Implementing a Tiny CPU Rasterizer
115 points by atan2 6 days ago | 46 comments
  • Cieric 6 days ago |
    I love looking at stuff like this, working in the GPU space has only ever renewed my ambitions to work on similar projects. The hardest thing I always ran into with the more optimized fill algorithms was working around the single pixel holes that appear when doing everything with integers.

    Small nitpick though, there seems to be an issue with the source code views, the file names and the first line of the code are on the same line with no spacing. looks like it might be a static site generation issue since there aren't any nodes to separate the name and the code in the raw html.

    Edit: turns out the issue I'm seeing is somehow due to Firefox, seems to work correctly in edge.

    • jfk13 6 days ago |
      It looks like for some reason Firefox isn't being served the same source as Safari or Chrome. In those browsers, the filename is wrapped in <center>, <a>, and <tt> elements, and followed by <hr> <br>.

      But in the version of the HTML that Firefox receives, all that is missing and the filename is just some text that ends up immediately in front of the first line of code.

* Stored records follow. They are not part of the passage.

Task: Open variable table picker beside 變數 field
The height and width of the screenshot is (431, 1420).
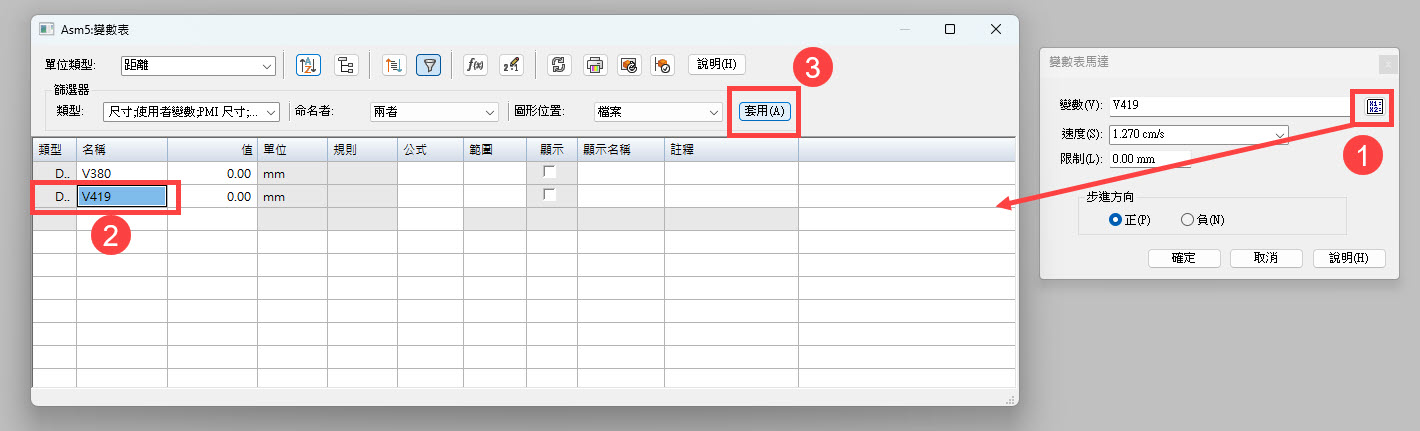Action: click(x=1373, y=107)
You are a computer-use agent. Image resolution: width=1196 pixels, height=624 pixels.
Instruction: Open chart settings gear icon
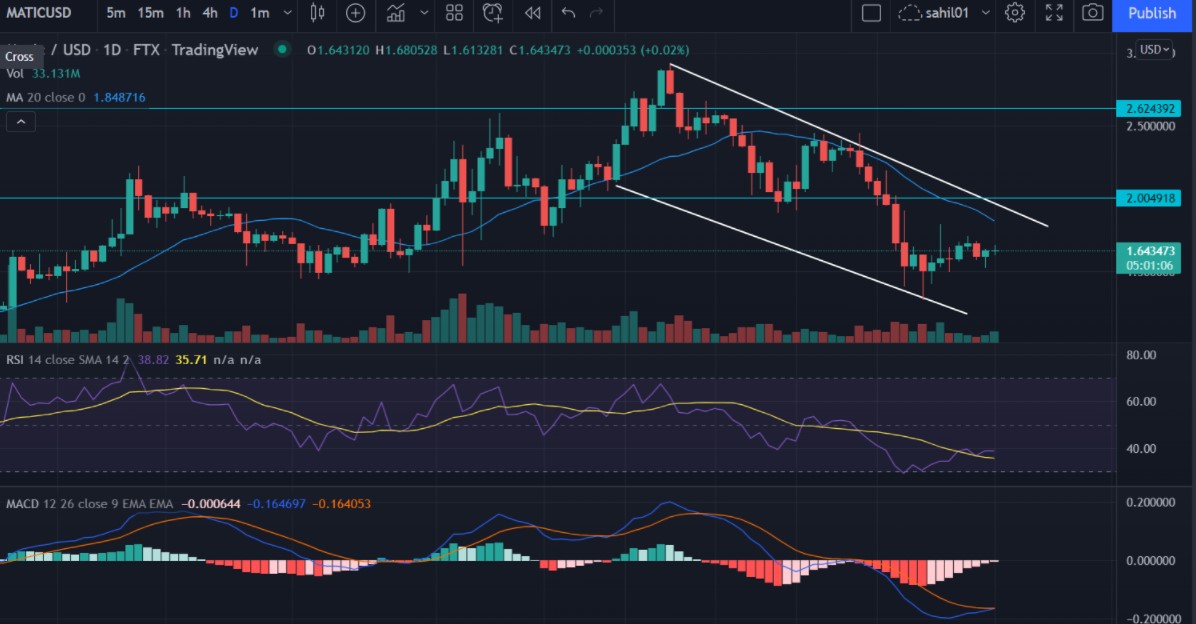(1015, 13)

      • lisyarus 5 days ago |
        Yep, I've seen this problem when testing locally on chrome, but I've no idea what that is. Reloading the page usually works.
  • smokel 6 days ago |
    Wait, what? They rasterize a triangle by checking for each pixel if it intersects with the triangle? Where are the days when you learned Bresenham [1] or fixed-point arithmetic [2] to determine the extents of a scan line, and then fill it with an ordinary for-loop?

    [1] https://en.wikipedia.org/wiki/Bresenham%27s_line_algorithm

    [2] https://en.wikipedia.org/wiki/Fixed-point_arithmetic

    • vardump 6 days ago |
      Checking every pixel is generally faster on modern hardware due to SIMD! Of course you’ll need to clip properly.

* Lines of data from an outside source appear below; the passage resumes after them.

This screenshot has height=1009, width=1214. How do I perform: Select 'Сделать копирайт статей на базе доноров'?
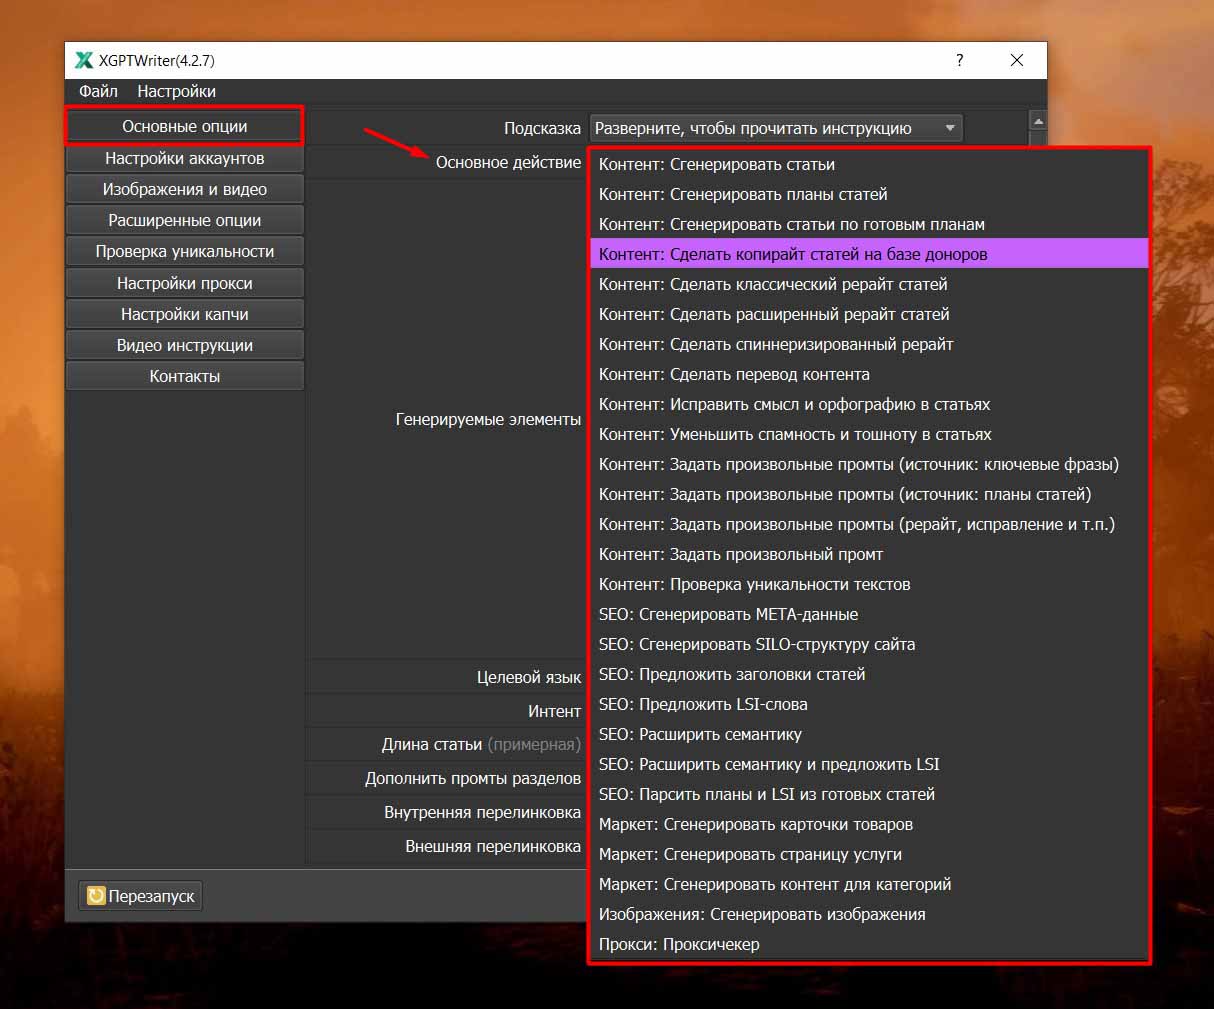(792, 254)
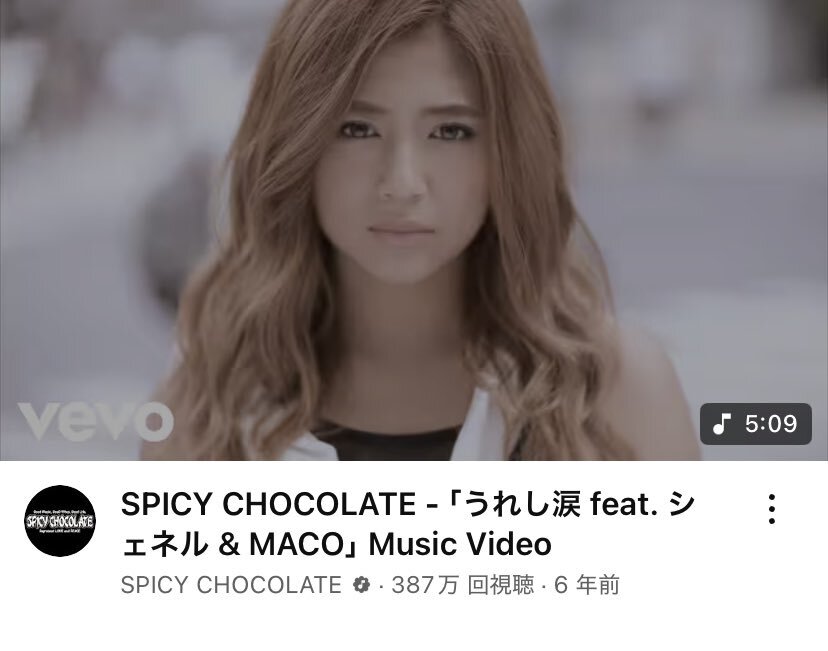Click the 387万 回視聴 view count
This screenshot has height=651, width=828.
click(x=463, y=585)
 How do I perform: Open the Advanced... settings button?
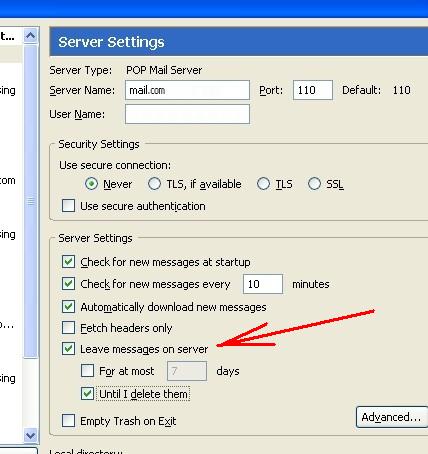point(391,417)
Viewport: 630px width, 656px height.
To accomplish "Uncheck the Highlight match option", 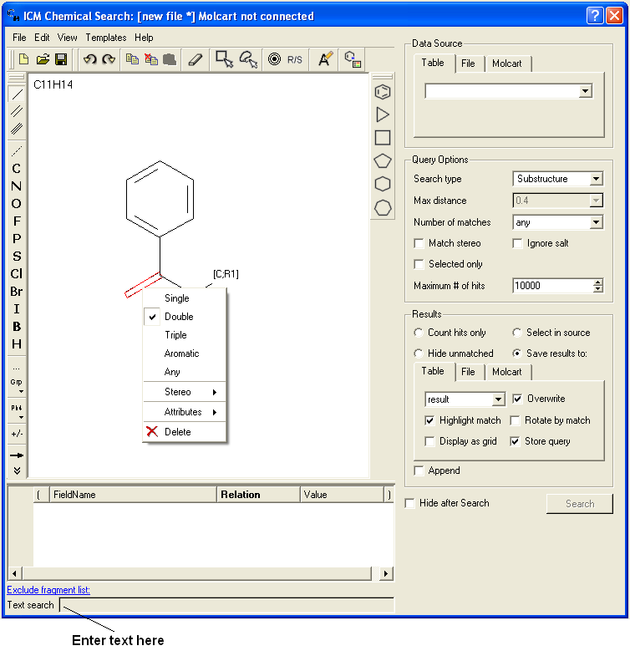I will [x=430, y=420].
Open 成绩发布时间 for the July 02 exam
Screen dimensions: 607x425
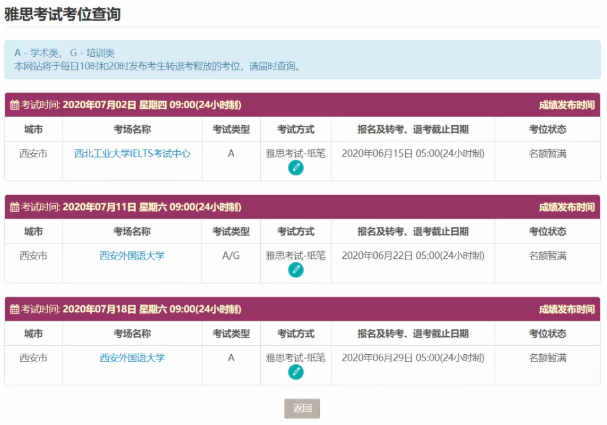coord(566,105)
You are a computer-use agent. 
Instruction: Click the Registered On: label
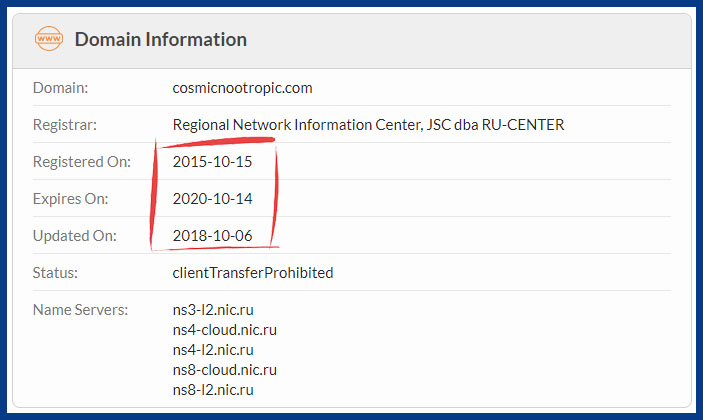coord(82,162)
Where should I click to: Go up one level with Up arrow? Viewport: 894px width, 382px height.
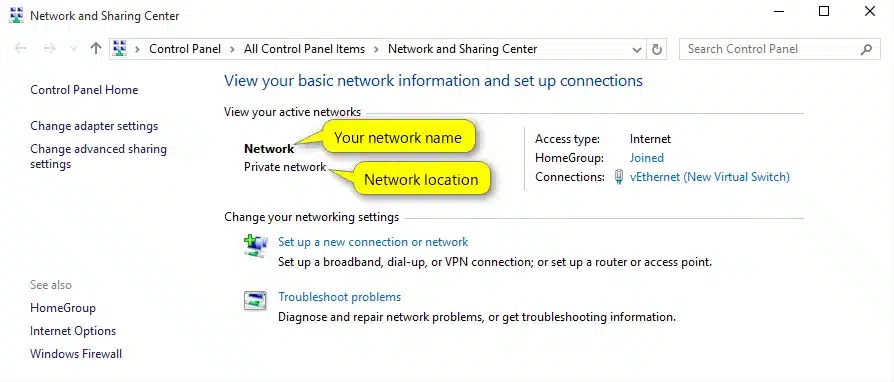tap(96, 49)
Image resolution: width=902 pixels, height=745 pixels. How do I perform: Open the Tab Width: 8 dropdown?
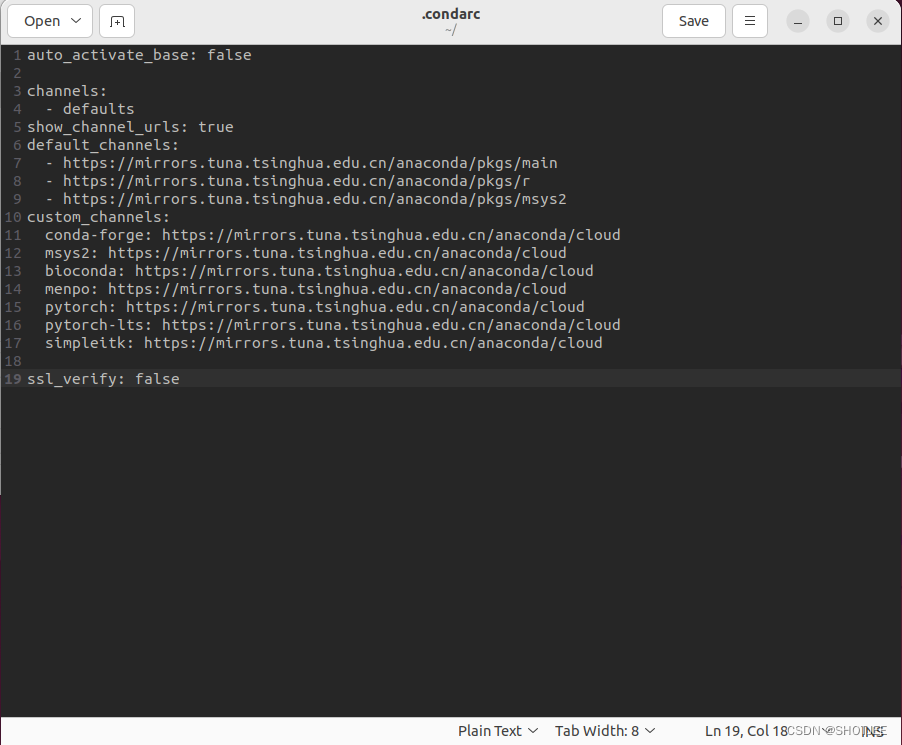click(x=603, y=730)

      There are some pathological cases, like a thin long almost diagonal triangles. But those (rare) cases can be handled too by some subdivision clipping.

      • randomNumber7 5 days ago |
        I get that a GPU is doing it like that, but are you really sure this is the better algorithm for cpu?
        • vardump 5 days ago |
          Yes, because you can handle 8 or 16 pixels in parallel with SIMD.

          You have also less branches which helps a lot.

    • cv5005 6 days ago |
      The thing is that modern computer architecture strikes again - like the old linked list vs array thing.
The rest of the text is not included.